What makes this even trickier is that the 3.8% surtax doesn’t care about your deductions or credits—it only looks at your modified adjusted gross income and your net investment income. If you’re using tax software to file, it might not even flag this unless you’re careful. That’s why people who hire a CPA for investments, a tax professional who specializes in investment income and tax planning. Also known as investment tax advisor, they help clients navigate complex tax rules like the NIIT and identify legal ways to reduce exposure. can save thousands. They’ll look at things like tax-loss harvesting, timing sales, or shifting assets into tax-advantaged accounts. It’s not about avoiding taxes—it’s about managing them so they don’t eat up your gains.

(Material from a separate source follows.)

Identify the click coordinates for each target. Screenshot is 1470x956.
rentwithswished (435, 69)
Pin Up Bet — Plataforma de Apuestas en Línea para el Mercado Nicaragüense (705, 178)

This surtax doesn’t just affect individuals. It shapes how financial products are built. Fintech apps that offer fractional shares or automated investing know their users might be close to the income threshold. That’s why some platforms now include tax impact calculators or suggest tax-efficient ETFs. Even micro-investing apps, apps that let you invest small amounts automatically, often using round-ups. Also known as round-up investing platforms, they’re popular with younger investors—but if those users start earning more, the 3.8% surtax can quietly turn $50 in gains into $60 in taxes. The same logic applies to earned wage access, services that let workers get paid before payday, often with small fees. Also known as on-demand pay, they’re growing fast—but if you’re using them because your side income pushes you over the NIIT threshold, you’re not just paying fees—you’re paying more in taxes too.

There’s no magic fix for the 3.8% surtax, but there are smart moves. Holding assets longer to qualify for lower capital gains rates helps. Putting investments in Roth accounts avoids it entirely. Moving some income into a business structure that qualifies as active income (not passive) can too. The key is knowing you’re even being taxed on it. Most people don’t realize it until April 15th. If you’re earning investment income and your income is above the threshold, you’re already paying it. The question isn’t whether you’re affected—it’s whether you’re managing it.

Below, you’ll find real, no-fluff breakdowns of how this tax shows up in everyday investing—from how it impacts your brokerage statements to how it changes your strategy when you’re selling a rental property or cashing out crypto. No theory. Just what you need to know to keep more of what you earn.

Net Investment Income Tax (NIIT): 3.8% Surtax Planning Strategies for 2025

The Net Investment Income Tax (NIIT) is a 3.8% surtax on investment income for high earners. Learn how to reduce or avoid it using proven strategies like tax-loss harvesting, Roth conversions, and municipal bonds.